TASK PROMPT:
Copy each line in the data that includes the word "screenshot".

________

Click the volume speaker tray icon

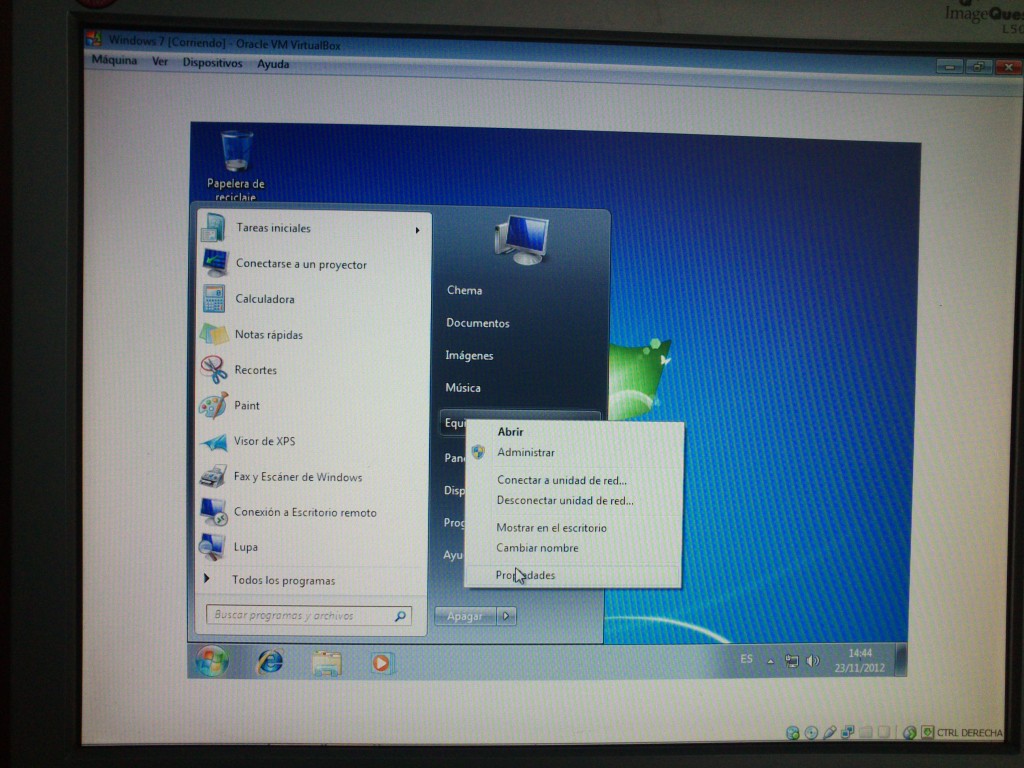pos(813,661)
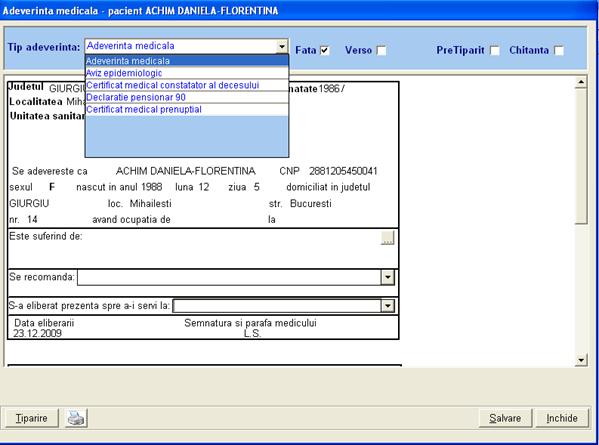Choose Adeverinta medicala highlighted item

[187, 61]
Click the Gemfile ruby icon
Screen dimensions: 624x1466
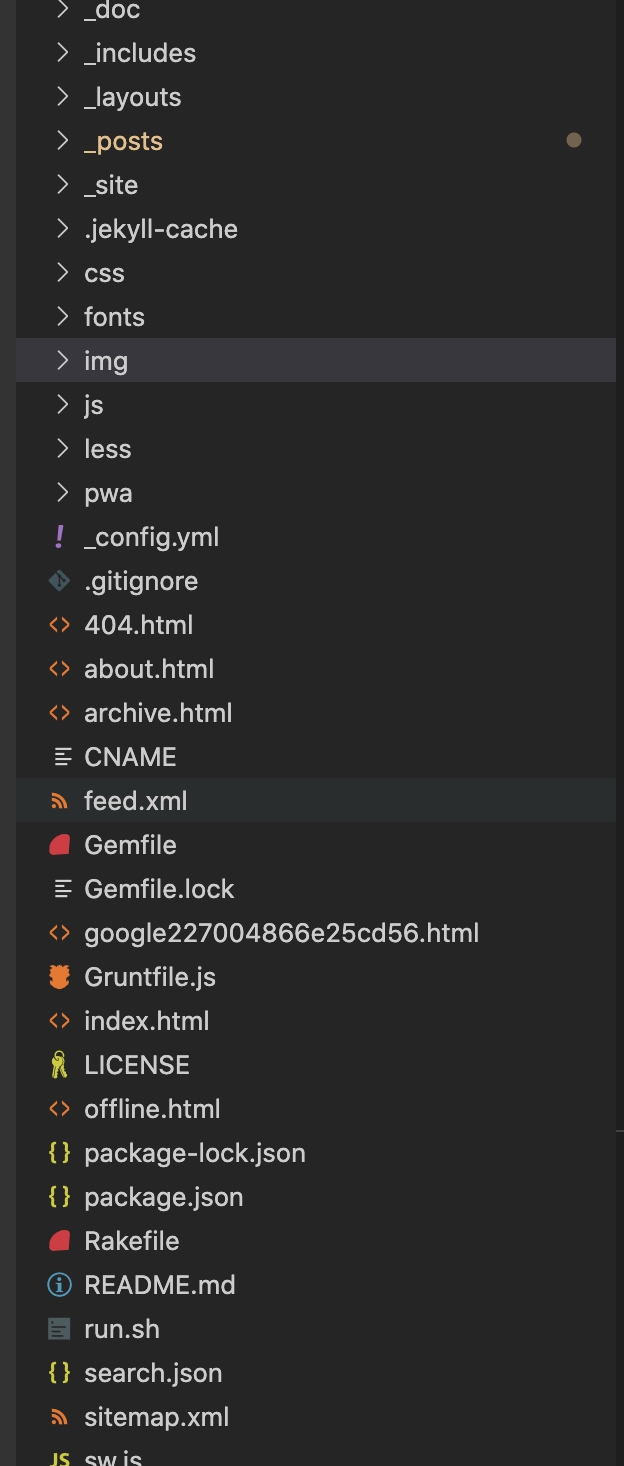[60, 845]
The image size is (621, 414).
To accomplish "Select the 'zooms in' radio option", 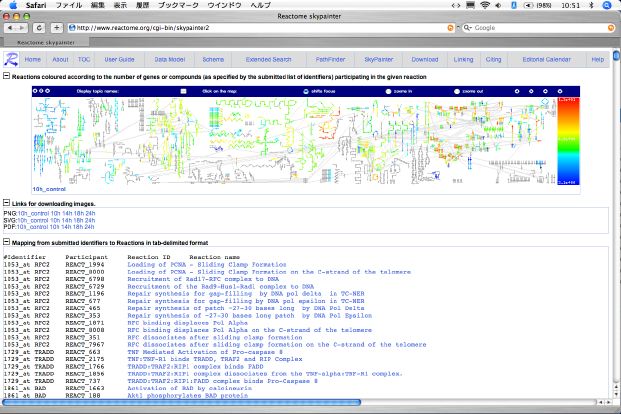I will point(389,91).
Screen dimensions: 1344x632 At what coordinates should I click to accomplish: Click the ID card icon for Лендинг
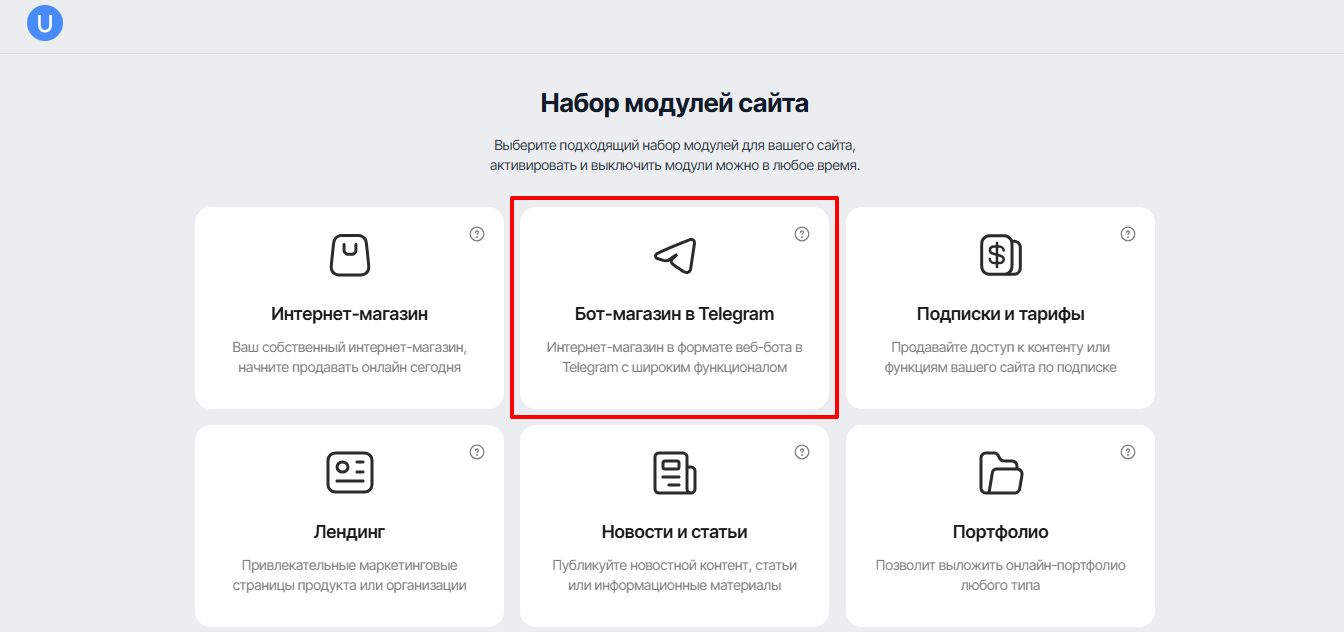coord(349,472)
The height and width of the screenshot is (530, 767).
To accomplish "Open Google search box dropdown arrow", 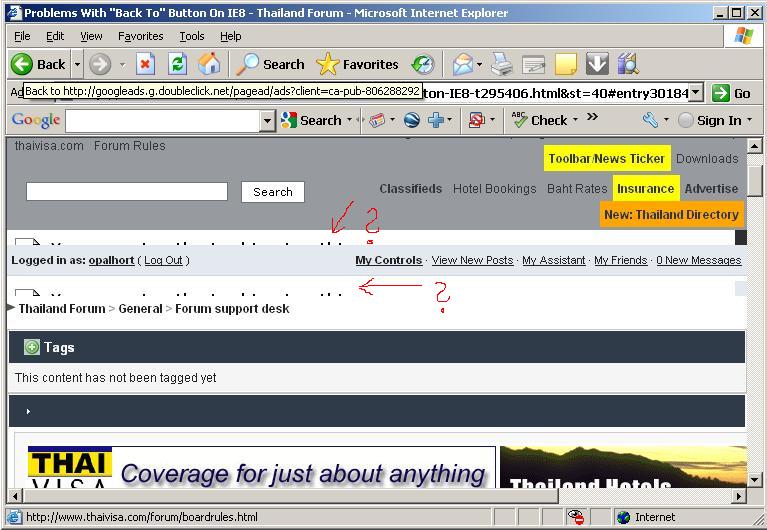I will [x=267, y=120].
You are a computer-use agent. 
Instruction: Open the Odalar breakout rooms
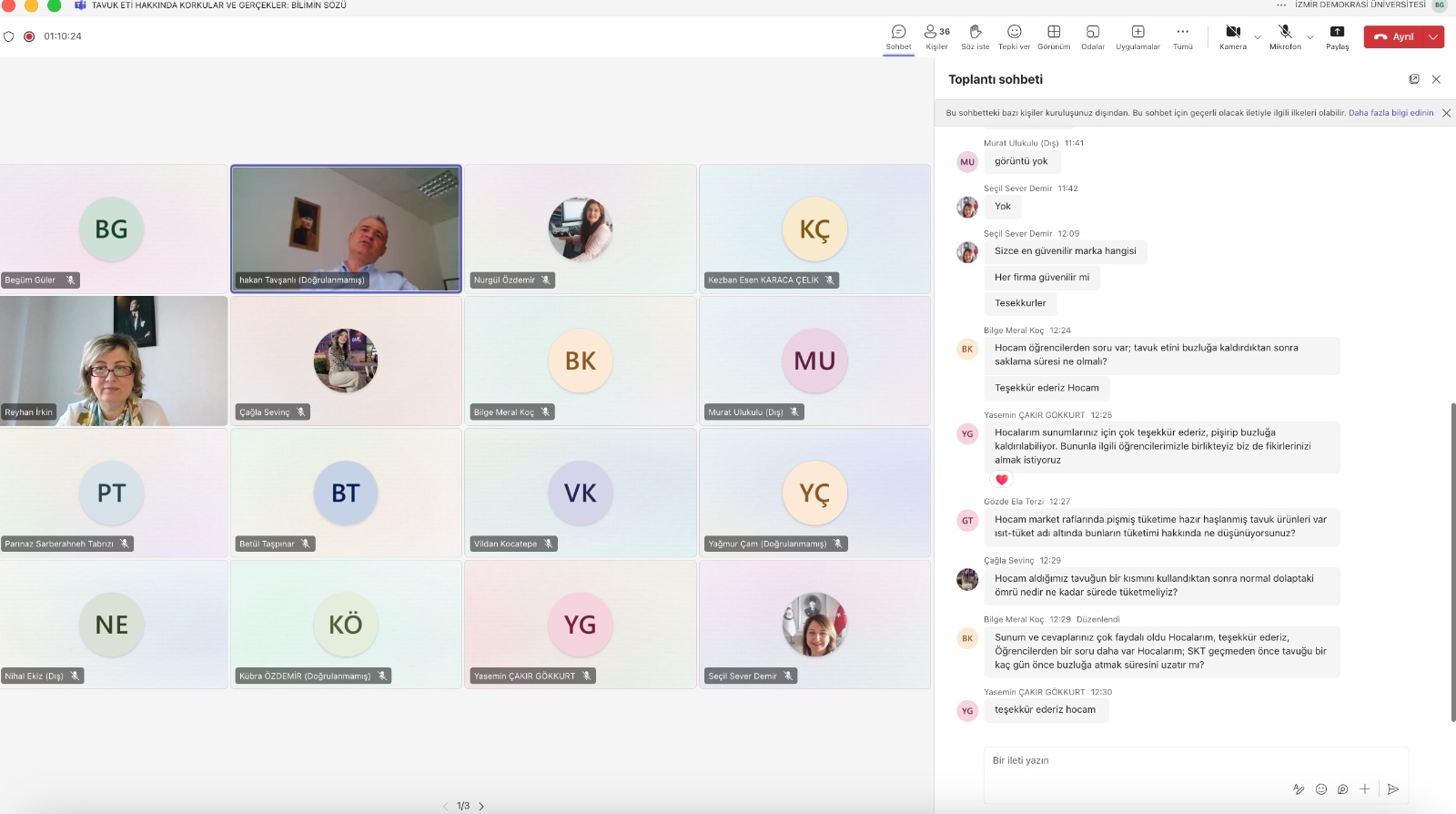[x=1093, y=36]
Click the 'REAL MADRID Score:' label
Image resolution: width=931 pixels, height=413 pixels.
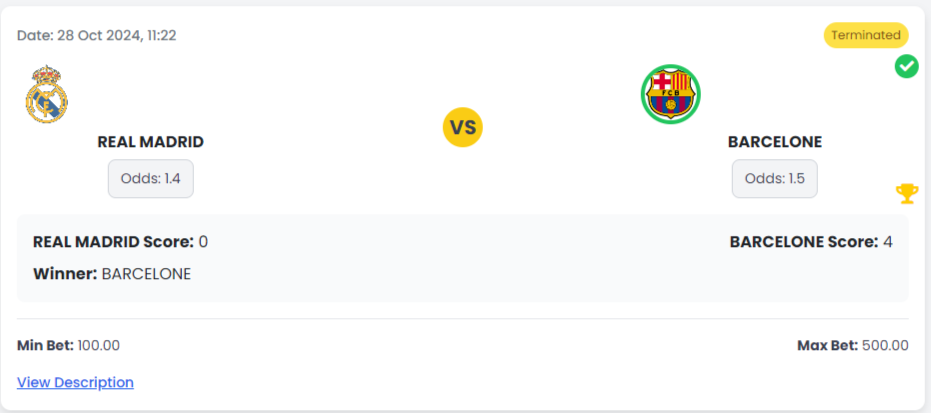(113, 242)
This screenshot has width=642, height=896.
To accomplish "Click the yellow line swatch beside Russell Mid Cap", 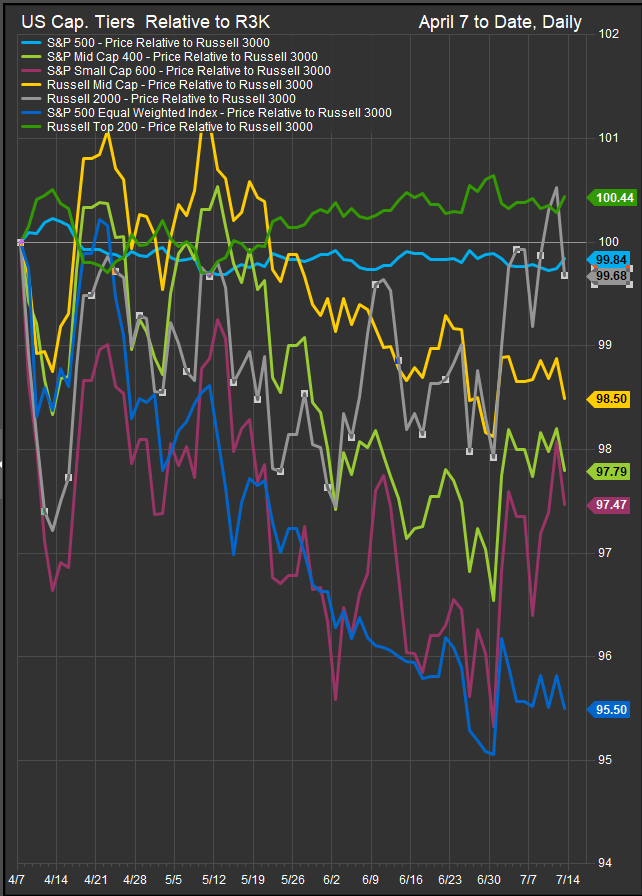I will pyautogui.click(x=30, y=85).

________

RESPONSE BOX:
The height and width of the screenshot is (530, 767).
This screenshot has width=642, height=896.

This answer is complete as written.